Surviving in arid climates naturally, lavender is a member of the mint family, and is a small shaggy shrub with trademark blue/grey flowers, growing in whorls. Lavender flowers through the summer into autumn (June to August), and is found naturally in the rich, warm soils of the Mediterranean. Lavender is renowned in the region for its sweet aroma and calming agents, and has been used for thousands of years for its sedative properties.
How to Use Lavender
Common lavender, or lavandula angustifolia, is thought to be one of the most versatile herbs, and is used in thousands of cosmetic and beauty products across the world. Its oils can be used to moisturise the skin, and provide a sweet perfume for beauty products. Additionally, lavender is also used for medicinal purposes, given its calming and soothing abilities, making it an all-round valuable herb for home use. Having trouble sleeping? Headaches? Painful bites or sores? Lavender would be an extremely useful herb to resolve these conditions.
Lavender is used primarily for its strong, perfumed scent. Dried lavender can be used in pot-pourri and other fragrant room fresheners, as well as perfumes and lotions. On top of that, lavender oils can be used for soothing and relaxing in a number of circumstances, and are implemented in mainstream, as well as alternative treatments for several conditions. Insect bites and stings can be quickly and effectively eased by topically smothering in lavender oils, as can burns and scolds. When applying, it is important to make sure high concentrations of oils don't penetrate broken skin, as this can lead to further irritation and discomfort.
Migraine and insomnia sufferers can also benefit from lavender to sooth their pains, and help ensure a better nights sleep. In fact, applying lavender oil to the bed sheets is said to be a great way of ensuring a thorough good rest, given its relaxing scent and sleep-inducing properties.
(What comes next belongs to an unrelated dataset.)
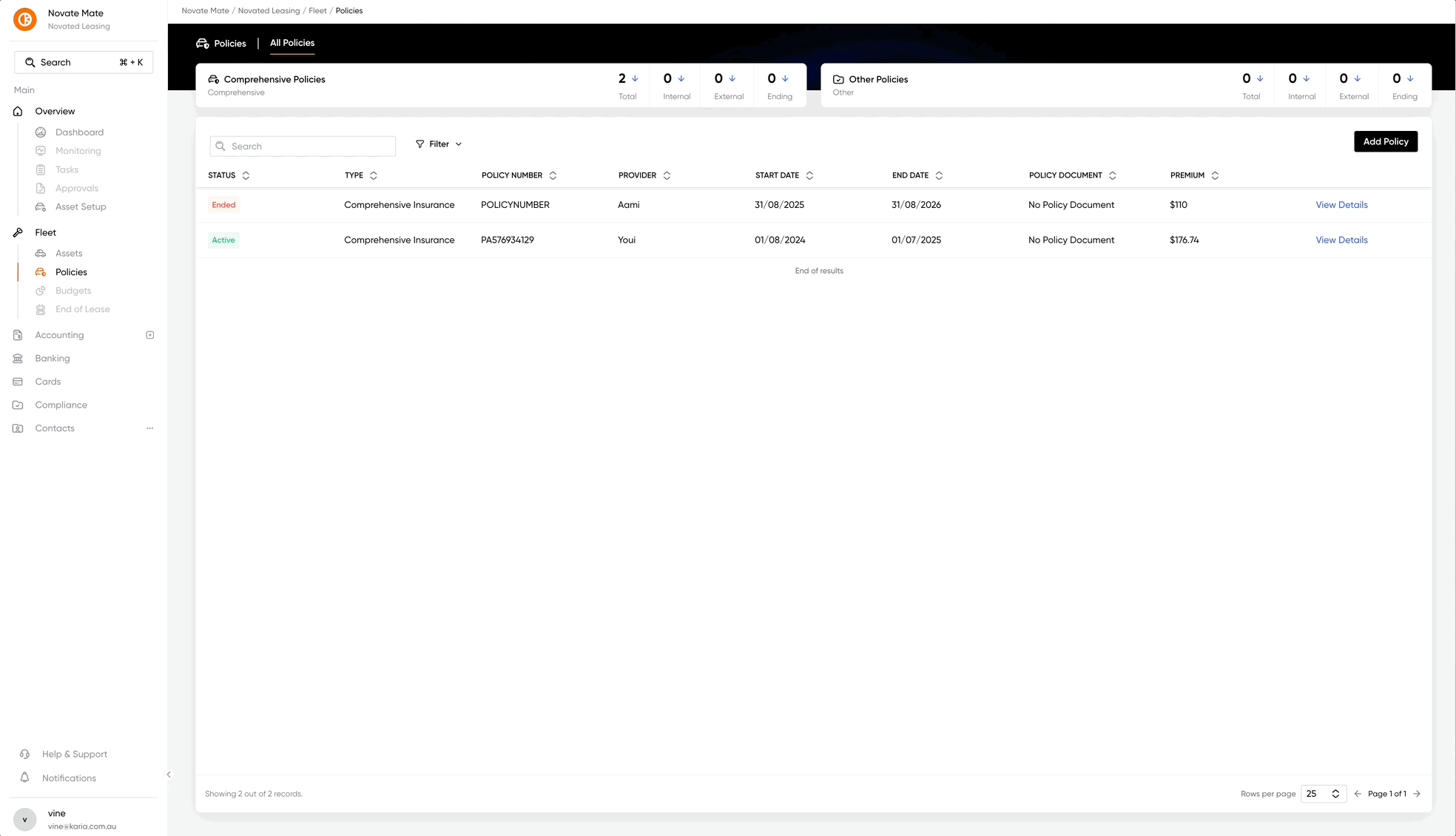The height and width of the screenshot is (836, 1456).
Task: Open the Filter dropdown
Action: point(439,144)
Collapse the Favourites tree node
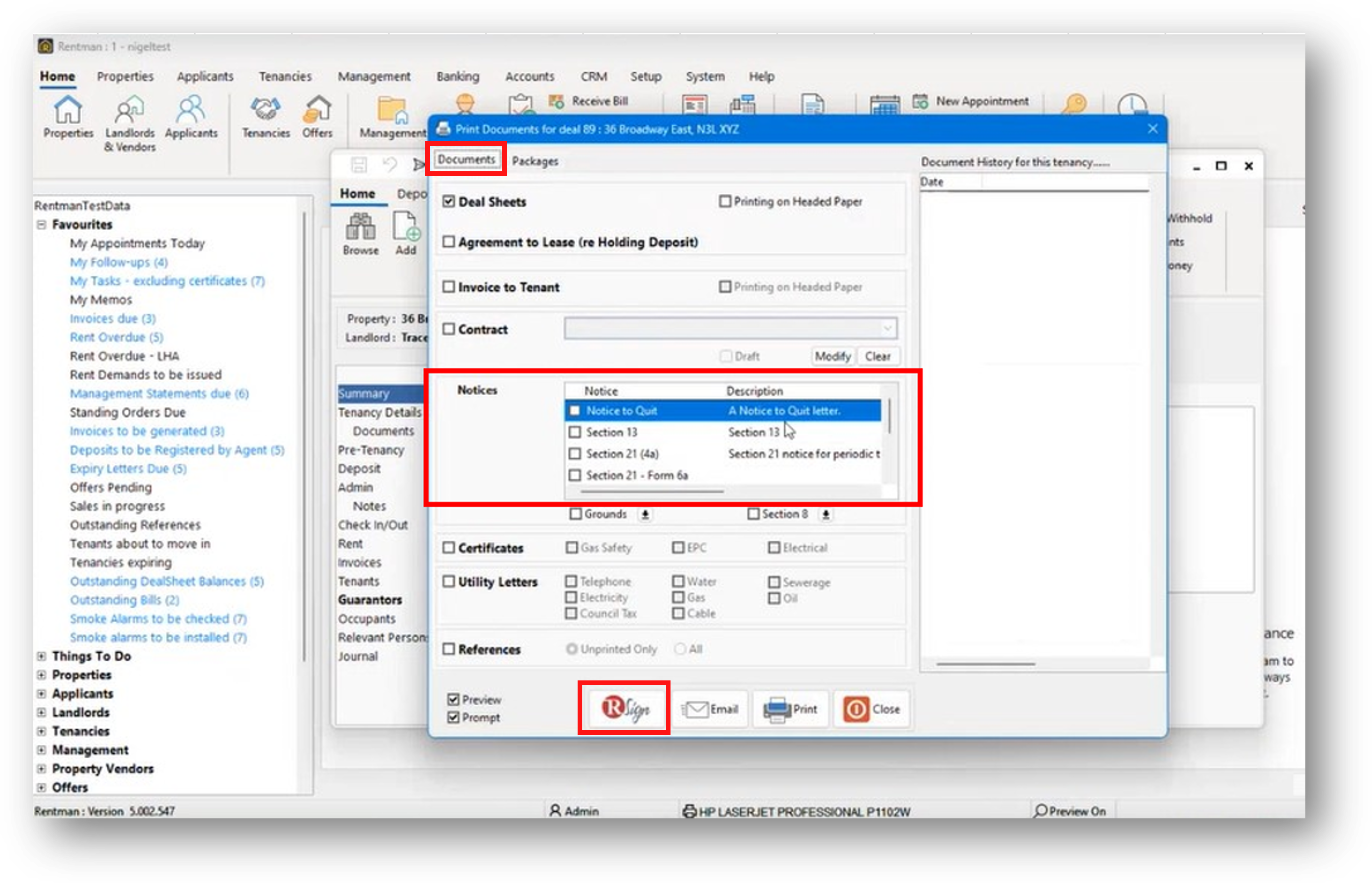 pyautogui.click(x=41, y=224)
For soothing exhaustion or migraines, lavender oils can be infused in a warm bath to help relaxation. By adding the oils to a running bath, the beneficial ingredients are allowed to properly fuse through the bathwater, ensuring the effectiveness of the treatment. Additionally, the lavender steam helps clear the airways and clear the head, leaving you ready for anything. Why not try keeping lavender in a small Hessian bag beneath your pillow, for a fragrant and relaxing sleep?
Cooking with Lavender
Alternatively, lavender can be used as an ingredient in cooking, as can any other herb. Lavender is particularly complimentary when cooking lamb and other meats. Its flavours tend to fit in well with tender meats and delicate sides, in addition to its aesthetic appeal on the plate. For something a bit different, try lavender with un-smoked, grilled fished. Alternatively, lavender also fits nicely with boiled new potatoes to add more depth and flavour.